This is the first book in a new series by Madeline Hunter, the Decadent Dukes Society, and it’s definitely a slow burn romance. It took me awhile to get into the story, but once I did I began to enjoy the relationship building that was a change from insta-lust that so often occurs. There’s also some drama of long standing family rivalries to deal with, and the mystery of the hero’s father’s death to be resolved.

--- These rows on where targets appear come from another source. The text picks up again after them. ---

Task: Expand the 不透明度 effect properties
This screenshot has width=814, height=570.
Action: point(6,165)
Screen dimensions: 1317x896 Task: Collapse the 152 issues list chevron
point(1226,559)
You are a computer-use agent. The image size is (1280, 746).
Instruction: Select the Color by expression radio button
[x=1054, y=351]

Adam Penrose, Duke of Stratton, is recently returned from France where he and his mother exiled themselves after his father’s death. While in France, he became involved in a few duels over his father’s honor and earned the “Dangerous Duke” nickname. Now he hopes to uncover the truth of what happened to his father, and suspects that the also recently deceased Earl of Marwood may have had a hand in it. There had been bad blood between two families for some time, so he’s rather taken aback when the Dowager Countess of Marwood, grandmother to the current Earl, invites him for a visit. It turns out that she is scheming to marry her youngest grandchild to Stratton to bury the hatchet, and protect the current Earl from any revenge Stratton may be plotting. Emilia Cheswick is only 16, and while very pretty and sweet, isn’t the kind of woman Stratton is looking for.

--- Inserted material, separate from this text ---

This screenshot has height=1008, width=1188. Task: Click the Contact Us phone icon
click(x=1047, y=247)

Clara Cheswick, half-sister to Emilia, is 24 and firmly on the shelf, where she is quite content. Her father left her a sizeable inheritance, and she doesn’t want to marry and give up any of her estate or independence. She publishes a magazine written for and by women, and intends to continue on with her life alone. The rest of her family consider her rather odd and unmarriageable anyway, so they’re surprised when Stratton begins to pay more attention to Clara than Emilia. He admires the very personality traits they find strange, and sets out to court her despite her initial refusal.
Still, the sparks fly between the two of them, and their relationship slowly begins to evolve. They are well matched in their intelligence and wit, clearly enjoying their time together despite her feeling that he can’t be serious about wedding her. The intimacy between them is genuine, but things still move along slowly as their feelings grow along with the unravelling of what happened to his father. This is not to say there’s no steaminess, because there is!
Stratton’s two friends, Brentworth and Langford, are both enjoyable in this book as well. Their friendship was well written, and the two men will have their own stories in subsequent books that I’m looking forward to. Overall, I enjoyed the romance and the suspense, the sensual tension and the believable actions of both Clara and Stratton.